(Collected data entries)
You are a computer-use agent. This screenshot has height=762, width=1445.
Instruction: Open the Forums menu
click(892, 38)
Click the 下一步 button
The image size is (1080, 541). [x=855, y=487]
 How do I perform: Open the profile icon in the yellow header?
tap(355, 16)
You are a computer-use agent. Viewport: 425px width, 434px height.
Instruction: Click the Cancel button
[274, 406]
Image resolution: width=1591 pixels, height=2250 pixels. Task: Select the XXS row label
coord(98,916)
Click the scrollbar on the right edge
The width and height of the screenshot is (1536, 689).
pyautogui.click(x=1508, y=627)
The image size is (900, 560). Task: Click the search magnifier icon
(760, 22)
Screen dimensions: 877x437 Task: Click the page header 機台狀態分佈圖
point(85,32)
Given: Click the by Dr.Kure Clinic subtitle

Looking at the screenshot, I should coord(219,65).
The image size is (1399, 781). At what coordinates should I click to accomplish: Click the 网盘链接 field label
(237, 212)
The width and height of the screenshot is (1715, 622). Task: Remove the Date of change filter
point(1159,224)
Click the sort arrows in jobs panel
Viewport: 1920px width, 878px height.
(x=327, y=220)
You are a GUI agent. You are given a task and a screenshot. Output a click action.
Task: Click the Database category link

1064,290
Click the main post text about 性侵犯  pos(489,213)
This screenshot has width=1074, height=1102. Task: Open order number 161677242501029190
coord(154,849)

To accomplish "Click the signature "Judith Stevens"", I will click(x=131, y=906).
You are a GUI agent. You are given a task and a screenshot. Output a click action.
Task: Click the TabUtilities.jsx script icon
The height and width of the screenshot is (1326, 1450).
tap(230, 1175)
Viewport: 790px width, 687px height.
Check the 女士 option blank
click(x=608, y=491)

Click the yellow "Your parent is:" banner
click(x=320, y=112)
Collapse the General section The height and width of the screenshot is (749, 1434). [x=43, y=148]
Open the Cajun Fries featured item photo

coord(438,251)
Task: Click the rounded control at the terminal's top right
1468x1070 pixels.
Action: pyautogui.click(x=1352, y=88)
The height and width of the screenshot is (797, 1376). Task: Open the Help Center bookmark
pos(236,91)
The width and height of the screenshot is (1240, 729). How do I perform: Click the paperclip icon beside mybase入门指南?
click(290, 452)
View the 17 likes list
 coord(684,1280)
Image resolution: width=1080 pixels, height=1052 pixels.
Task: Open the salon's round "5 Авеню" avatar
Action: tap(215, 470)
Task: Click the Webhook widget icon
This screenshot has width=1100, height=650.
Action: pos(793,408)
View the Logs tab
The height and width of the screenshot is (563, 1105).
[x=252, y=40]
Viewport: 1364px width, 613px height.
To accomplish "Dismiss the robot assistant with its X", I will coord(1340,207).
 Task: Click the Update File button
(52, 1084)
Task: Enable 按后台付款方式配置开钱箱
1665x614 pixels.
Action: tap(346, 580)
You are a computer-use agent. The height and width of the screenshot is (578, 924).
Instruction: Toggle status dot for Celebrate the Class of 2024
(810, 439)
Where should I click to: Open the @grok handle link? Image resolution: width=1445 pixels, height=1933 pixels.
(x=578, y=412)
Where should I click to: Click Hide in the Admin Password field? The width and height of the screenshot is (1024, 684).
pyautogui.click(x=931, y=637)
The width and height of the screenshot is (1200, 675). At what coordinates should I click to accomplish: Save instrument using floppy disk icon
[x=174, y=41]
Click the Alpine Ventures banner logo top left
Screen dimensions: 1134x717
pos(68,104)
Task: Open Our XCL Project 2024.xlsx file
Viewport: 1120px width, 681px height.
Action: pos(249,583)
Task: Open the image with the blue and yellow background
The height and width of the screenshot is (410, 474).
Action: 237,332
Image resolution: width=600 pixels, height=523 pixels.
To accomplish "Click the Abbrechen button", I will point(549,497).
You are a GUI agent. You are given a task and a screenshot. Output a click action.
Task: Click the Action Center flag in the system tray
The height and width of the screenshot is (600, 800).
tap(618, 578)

◆ Work to complete ◆
Repeat the records exactly, including every line.

◆ Answer space ◆
You are a computer-use agent. This screenshot has height=762, width=1445.
Instruction: Open the Forums menu
click(892, 38)
Click the 下一步 button
The image size is (1080, 541). [x=855, y=487]
 How do I perform: Open the profile icon in the yellow header?
tap(355, 16)
You are a computer-use agent. Viewport: 425px width, 434px height.
Instruction: Click the Cancel button
[274, 406]
Image resolution: width=1591 pixels, height=2250 pixels. Task: Select the XXS row label
coord(98,916)
Click the scrollbar on the right edge
The width and height of the screenshot is (1536, 689).
pyautogui.click(x=1508, y=627)
The image size is (900, 560). Task: Click the search magnifier icon
(760, 22)
Screen dimensions: 877x437 Task: Click the page header 機台狀態分佈圖
point(85,32)
Given: Click the by Dr.Kure Clinic subtitle

Looking at the screenshot, I should coord(219,65).
The image size is (1399, 781). At what coordinates should I click to accomplish: Click the 网盘链接 field label
(237, 212)
The width and height of the screenshot is (1715, 622). Task: Remove the Date of change filter
point(1159,224)
Click the sort arrows in jobs panel
Viewport: 1920px width, 878px height.
(x=327, y=220)
You are a GUI agent. You are given a task and a screenshot. Output a click action.
Task: Click the Database category link

1064,290
Click the main post text about 性侵犯  pos(489,213)
This screenshot has width=1074, height=1102. Task: Open order number 161677242501029190
coord(154,849)

To accomplish "Click the signature "Judith Stevens"", I will click(x=131, y=906).
You are a GUI agent. You are given a task and a screenshot. Output a click action.
Task: Click the TabUtilities.jsx script icon
The height and width of the screenshot is (1326, 1450).
tap(230, 1175)
Viewport: 790px width, 687px height.
Check the 女士 option blank
click(x=608, y=491)

Click the yellow "Your parent is:" banner
click(x=320, y=112)
Collapse the General section The height and width of the screenshot is (749, 1434). [x=43, y=148]
Open the Cajun Fries featured item photo

coord(438,251)
Task: Click the rounded control at the terminal's top right
1468x1070 pixels.
Action: pyautogui.click(x=1352, y=88)
The height and width of the screenshot is (797, 1376). Task: Open the Help Center bookmark
pos(236,91)
The width and height of the screenshot is (1240, 729). How do I perform: Click the paperclip icon beside mybase入门指南?
click(290, 452)
View the 17 likes list
 coord(684,1280)
Image resolution: width=1080 pixels, height=1052 pixels.
Task: Open the salon's round "5 Авеню" avatar
Action: tap(215, 470)
Task: Click the Webhook widget icon
This screenshot has width=1100, height=650.
Action: pos(793,408)
View the Logs tab
The height and width of the screenshot is (563, 1105).
[x=252, y=40]
Viewport: 1364px width, 613px height.
To accomplish "Dismiss the robot assistant with its X", I will coord(1340,207).
 Task: Click the Update File button
(52, 1084)
Task: Enable 按后台付款方式配置开钱箱
1665x614 pixels.
Action: tap(346, 580)
You are a computer-use agent. The height and width of the screenshot is (578, 924).
Instruction: Toggle status dot for Celebrate the Class of 2024
(810, 439)
Where should I click to: Open the @grok handle link? Image resolution: width=1445 pixels, height=1933 pixels.
(x=578, y=412)
Where should I click to: Click Hide in the Admin Password field? The width and height of the screenshot is (1024, 684).
pyautogui.click(x=931, y=637)
The width and height of the screenshot is (1200, 675). At what coordinates should I click to accomplish: Save instrument using floppy disk icon
[x=174, y=41]
Click the Alpine Ventures banner logo top left
Screen dimensions: 1134x717
pos(68,104)
Task: Open Our XCL Project 2024.xlsx file
Viewport: 1120px width, 681px height.
Action: pos(249,583)
Task: Open the image with the blue and yellow background
The height and width of the screenshot is (410, 474).
Action: 237,332
Image resolution: width=600 pixels, height=523 pixels.
To accomplish "Click the Abbrechen button", I will point(549,497).
You are a GUI agent. You are given a task and a screenshot. Output a click action.
Task: Click the Action Center flag in the system tray
The height and width of the screenshot is (600, 800).
tap(618, 578)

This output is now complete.